Шрифт:
Интервал:
Закладка:
§ 1. Ассимилирующая Сила Догматической Истины
1
Есть Истина; есть единственная Истина; религиозное заблуждение само по себе имеет безнравственную природу, сохраняющие его, если только они не делают это против своей воли, виновны в поддержании заблуждения; заблуждения следует опасаться; поиск Истины — это не удовлетворение праздного любопытства; достижение Истины не имеет ничего общего с волнением из-за открытия; Разум ниже Истины, а не выше ее, и он не может опускаться до нее, он обязан чтить ее.
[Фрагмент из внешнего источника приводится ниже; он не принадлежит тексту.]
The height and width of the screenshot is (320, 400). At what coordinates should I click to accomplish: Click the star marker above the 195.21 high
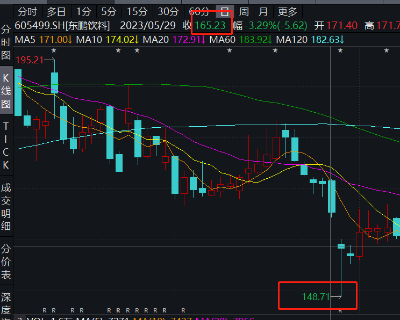click(53, 50)
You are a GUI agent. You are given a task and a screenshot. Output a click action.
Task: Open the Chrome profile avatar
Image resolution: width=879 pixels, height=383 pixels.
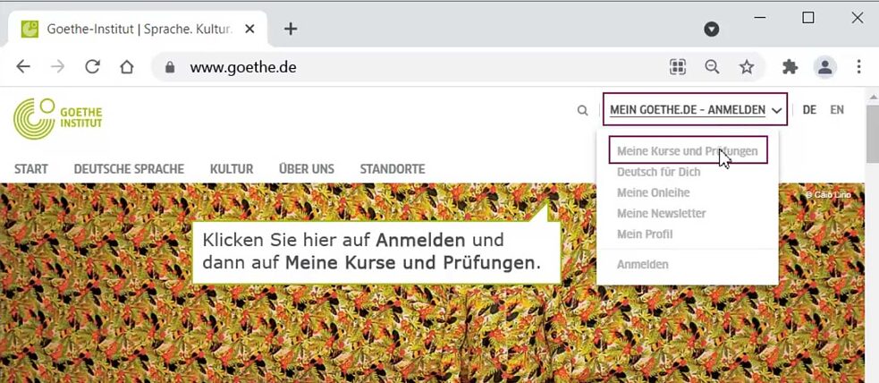(824, 66)
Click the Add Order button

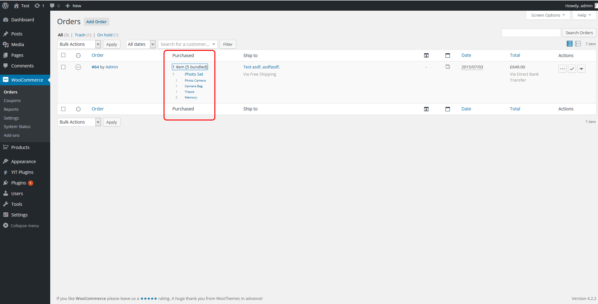pyautogui.click(x=96, y=22)
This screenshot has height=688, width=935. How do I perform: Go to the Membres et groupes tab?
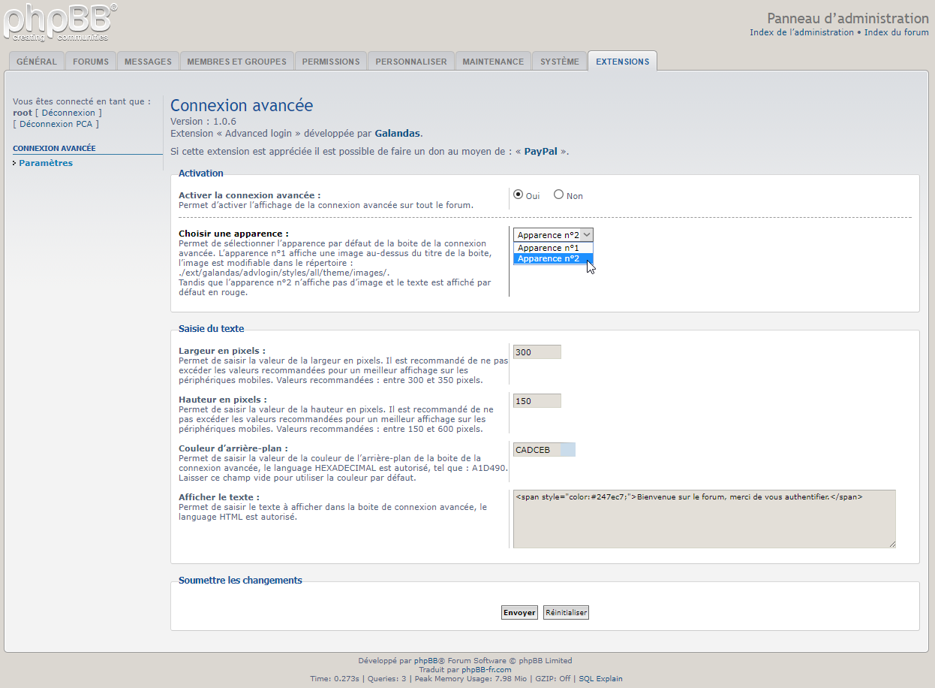click(236, 62)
Истина и ложь даны нам для испытания наших сердец; наш выбор — грозное объявление жребиев, на которых начертано спасение или отвержение; «прежде всех вещей необходимо держаться ортодоксальной веры»[274]; «всякий, кто хочет спастись, должен так рассуждать»[275] и не иначе; «если будешь призывать знание и взывать к разуму, если будешь искать его, как серебра, и отыскивать его, как сокровище, то уразумеешь страх Господень и найдешь познание о Боге»[276], — вот это и есть тот догматический принцип, который имеет силу.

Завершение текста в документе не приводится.